Sur cette carte du monde de 2015 (p 4 du diapo) présentant la couverture en matière d’assainissement, on peut voir que dans l’est et dans le sud de la Méditerranée, il y a encore des progrès à faire même si l’assainissement est correct à environ 70% à 90%. Ce sont bien les 10 à 20 % restants qui sont les plus difficiles à atteindre. La Banque Mondiale a fait une étude  (page 5 du diapo) dans laquelle elle montre que le non-assainissement ou un assainissement qui n’est pas sécurisé représente un coût annuel de 0,7 point de croissance pour la zone Méditerranée sud.

Au niveau politique, il y a trois choses qu’il ne faut pas ignorer, même si beaucoup de progrès ont été réalisés :

  • il y un défaut de cohérence en matière de politiques publiques, ce qui signifie que, quand on parle du programme WASH, il faut parler de la politique de santé, de politique éducative et de politique de l’eau. On ne peut pas uniquement rester sur une politique de gestion de l’eau et il faut dépasser la logique de silos. Or, cette idée n’est pas très développée et pose la question du leadership de gouvernance de cette politique. C’est ce qui est en fait très complexe car il y a de multiples institutions qui interviennent et il n’y a pas de gouvernance suffisamment claire avec un vrai leadership sur ce programme WASH. C’est aussi lié à l’usage de l’eau, car l’usage final de l’eau obéit à des règlements juridiques différents, notamment entre espaces agricoles et espaces urbains. Donc, quand on parle de WASH, il y a une multiplicité de codes juridiques, ce qui pose un problème de cohérence en matière de politique publique ;
  • le second sujet concerne le financement, et particulièrement la façon dont on passe de mesures de court terme dans le domaine de l’investissement en matière d’hygiène à des mesures de moyen/long terme. De même, l’interrogation porte sur les processus permettant d’aller vers d’autres formes de financement, au-delà des appuis budgétaires qui sont, de toute façon et compte tenu des capacités budgétaires des Etats, insuffisants. Ce qui signifie qu’il est nécessaire de trouver des modes de financement alternatifs permettant d’aller au-delà des capacités budgétaires propres des États dans bien des cas.
  • WASH est un système d’acteurs et d’incitations très fragmenté du fait de la multiplicité d’intervenants. On constate au final trop peu d’initiatives qui intègrent ce caractère multidimensionnel et qui cherchent à développer une gouvernance plus inclusive.
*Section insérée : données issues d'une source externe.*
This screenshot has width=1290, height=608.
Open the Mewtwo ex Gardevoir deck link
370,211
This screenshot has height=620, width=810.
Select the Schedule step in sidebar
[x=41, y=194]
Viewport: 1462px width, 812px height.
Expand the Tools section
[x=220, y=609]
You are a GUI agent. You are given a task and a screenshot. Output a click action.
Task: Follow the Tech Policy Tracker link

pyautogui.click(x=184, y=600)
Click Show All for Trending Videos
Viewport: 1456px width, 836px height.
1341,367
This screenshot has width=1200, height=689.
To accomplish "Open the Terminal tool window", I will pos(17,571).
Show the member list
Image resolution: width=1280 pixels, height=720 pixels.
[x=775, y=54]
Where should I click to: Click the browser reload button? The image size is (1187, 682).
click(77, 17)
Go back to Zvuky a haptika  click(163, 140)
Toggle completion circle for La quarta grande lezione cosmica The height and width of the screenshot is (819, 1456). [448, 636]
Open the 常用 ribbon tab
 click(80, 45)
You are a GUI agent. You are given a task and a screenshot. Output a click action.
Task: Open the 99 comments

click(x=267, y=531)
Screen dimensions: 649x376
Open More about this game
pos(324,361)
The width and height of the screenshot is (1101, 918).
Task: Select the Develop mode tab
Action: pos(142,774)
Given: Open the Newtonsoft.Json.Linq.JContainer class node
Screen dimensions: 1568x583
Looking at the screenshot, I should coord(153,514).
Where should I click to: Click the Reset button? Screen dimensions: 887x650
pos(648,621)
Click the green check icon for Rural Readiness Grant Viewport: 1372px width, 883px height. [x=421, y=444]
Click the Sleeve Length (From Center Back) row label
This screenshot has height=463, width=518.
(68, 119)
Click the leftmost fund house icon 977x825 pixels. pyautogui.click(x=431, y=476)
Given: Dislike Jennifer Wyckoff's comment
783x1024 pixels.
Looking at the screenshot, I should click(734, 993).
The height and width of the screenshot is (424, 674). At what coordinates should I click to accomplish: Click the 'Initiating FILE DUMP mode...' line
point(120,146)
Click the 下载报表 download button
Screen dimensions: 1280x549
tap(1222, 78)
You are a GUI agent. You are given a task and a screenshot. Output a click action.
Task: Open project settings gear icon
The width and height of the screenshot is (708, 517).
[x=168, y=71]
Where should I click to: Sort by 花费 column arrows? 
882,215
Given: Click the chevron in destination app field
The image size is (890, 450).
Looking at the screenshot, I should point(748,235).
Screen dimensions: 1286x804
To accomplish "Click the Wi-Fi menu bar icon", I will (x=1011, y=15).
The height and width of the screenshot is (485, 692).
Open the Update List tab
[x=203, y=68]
Le sujet central ne consiste pas uniquement à poser des tuyaux ou à financer des infrastructures mais concerne également la question du service, du type de service mis en place et de la manière d’intégrer les populations, les communautés pour gérer et s’approprier ce service. Finalement c’est là tout l’enjeu de la stratégie UpM dans le domaine WASH.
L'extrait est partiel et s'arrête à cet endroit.